By Express News Service
BENGALURU: The World Health Organisation has cautioned countries that are opening up to ease Covid-19 curbs at a slow pace, and also be ready to reinstate control measures if the need arises. A sub-variant of the fast-spreading and heavily mutated Omicron strain of the coronavirus, BA.2, has now been predicted to be even more infectious than the original version. It has been detected in as many as 57 countries and is becoming the dominant variant worldwide, infecting nearly 90 million people in only 10 weeks’ time.

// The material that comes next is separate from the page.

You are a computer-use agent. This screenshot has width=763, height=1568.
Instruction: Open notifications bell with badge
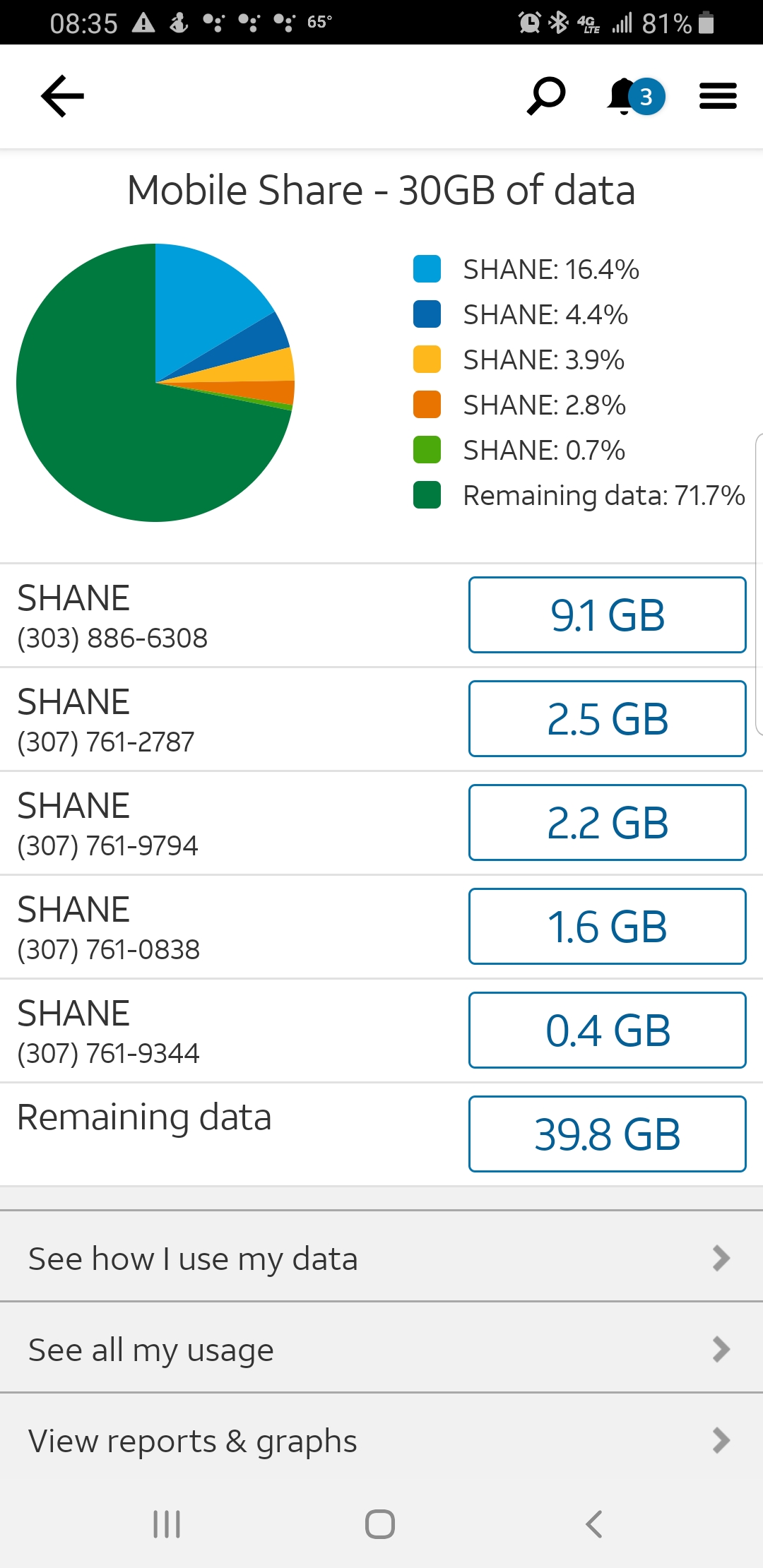[635, 97]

“Many countries are yet to reach their peak in cases of the highly infectious Omicron variant of the coronavirus, and several countries have a large number of the population unvaccinated. So now is not the time to lift everything all at once. We have always urged, always be very cautious, in applying interventions as well as lifting those interventions in a steady and slow way, piece by piece. Because this virus is quite dynamic,” Maria Van Kerkhove, WHO’s technical lead on Covid-19, said in an online briefing.
WHO’s emergencies chief Mike Ryan, addressing the same briefing, said he feared that political pressure might result in some countries reopening their societies prematurely, leading to unnecessary further transmission of Covid-19 and deaths.
However, in India, the already circulating variant is BA.2 and experts say that several states are yet to peak. Dr Chandrakant Lahariya, vaccine policy expert and epidemiologist, says India will see a quiet gap of at least six months, after this wave. “It is highly unlikely that India will face another wave, like a few countries like South Africa and United Kingdom, where the original Omicron variant was dominating.”
He says there will be a lull for few months, even if there is a new variant. However, he cautions that people cannot be careless which will help the virus mutate. “Following Covid-appropriate behaviour and expressing caution for a few more weeks is essential. Taking booster shots and both doses of the vaccines is the only way to prevent severity of the disease,” said Dr Gopikrishna V, physician.